Open the offline floodgates
The offline capabilities in Google’s own apps and services are just the beginning of the web-less revolution for Chromebooks, thanks to the Chrome Packaged Apps Google introduced a year ago. Now simply dubbed “Chrome Apps,” these apps are infused with proprietary Chrome APIs, which grants them access to your laptop’s hardware and essentially transforms them into traditional desktop software, complete with discrete out-of-browser windows, full offline capabilities, and the ability to utilize local storage and resources.
Sure, it somewhat contradicts the Chrome OS philosophy of a cloud-only-powered world, but there’s no doubting that Chrome Apps supercharge the offline capabilities of Chromebooks. Chrome Apps help Chromebooks become the Windows XP replacements Google so dearly wants them to become.

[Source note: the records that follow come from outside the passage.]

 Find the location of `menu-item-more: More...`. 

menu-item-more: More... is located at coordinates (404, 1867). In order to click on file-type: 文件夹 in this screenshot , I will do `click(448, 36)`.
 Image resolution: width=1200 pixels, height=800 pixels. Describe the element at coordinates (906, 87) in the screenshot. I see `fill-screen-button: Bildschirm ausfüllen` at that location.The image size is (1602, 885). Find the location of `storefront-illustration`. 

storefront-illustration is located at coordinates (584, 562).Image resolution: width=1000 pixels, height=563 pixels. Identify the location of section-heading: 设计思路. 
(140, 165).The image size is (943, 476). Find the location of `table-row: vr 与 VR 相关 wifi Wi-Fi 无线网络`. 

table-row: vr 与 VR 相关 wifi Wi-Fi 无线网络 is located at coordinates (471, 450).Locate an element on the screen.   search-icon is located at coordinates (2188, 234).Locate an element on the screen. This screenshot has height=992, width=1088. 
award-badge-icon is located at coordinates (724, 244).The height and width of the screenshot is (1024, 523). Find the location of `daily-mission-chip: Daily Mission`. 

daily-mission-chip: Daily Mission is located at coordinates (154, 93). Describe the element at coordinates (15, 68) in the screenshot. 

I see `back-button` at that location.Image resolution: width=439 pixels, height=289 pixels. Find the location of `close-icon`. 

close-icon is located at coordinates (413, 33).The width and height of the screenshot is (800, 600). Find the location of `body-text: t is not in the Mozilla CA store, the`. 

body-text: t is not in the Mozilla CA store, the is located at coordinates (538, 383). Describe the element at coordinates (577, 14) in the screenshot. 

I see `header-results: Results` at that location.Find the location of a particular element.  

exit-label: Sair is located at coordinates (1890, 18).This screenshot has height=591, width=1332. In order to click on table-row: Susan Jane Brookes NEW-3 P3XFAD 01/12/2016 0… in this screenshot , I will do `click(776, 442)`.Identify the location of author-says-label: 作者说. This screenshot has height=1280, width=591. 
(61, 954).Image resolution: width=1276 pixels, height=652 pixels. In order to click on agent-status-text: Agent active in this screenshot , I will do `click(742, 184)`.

The Chrome Web Store’s “For Your Desktop” section houses the available Chrome Apps, augmented by an even larger offline-enabled section. We’ve compiled a list of the best offline apps available here. Of particular note, the offline Pixlr Touch Up app provides beefier photo-editing tools than the native tool baked into Chromebooks, and the Pocket read-it-later app is a stellar resource for folks who loathe saving whole web pages for offline viewing. There are offline games galore, as well, including–of course–Angry Birds.
So there you have it: Chromebooks are stuffed with all sorts of offline functionality, provided you know where to look–and now you do! And while Googley laptops will never be able to run the breadth of traditional software available for Windows, what I’ve shared above is just the tip of the disconnected iceberg. Google recently mandated that all legacy Chrome apps must become offline-enabled Chrome Apps by December 2015 to continue being featured in the Chrome Web Store.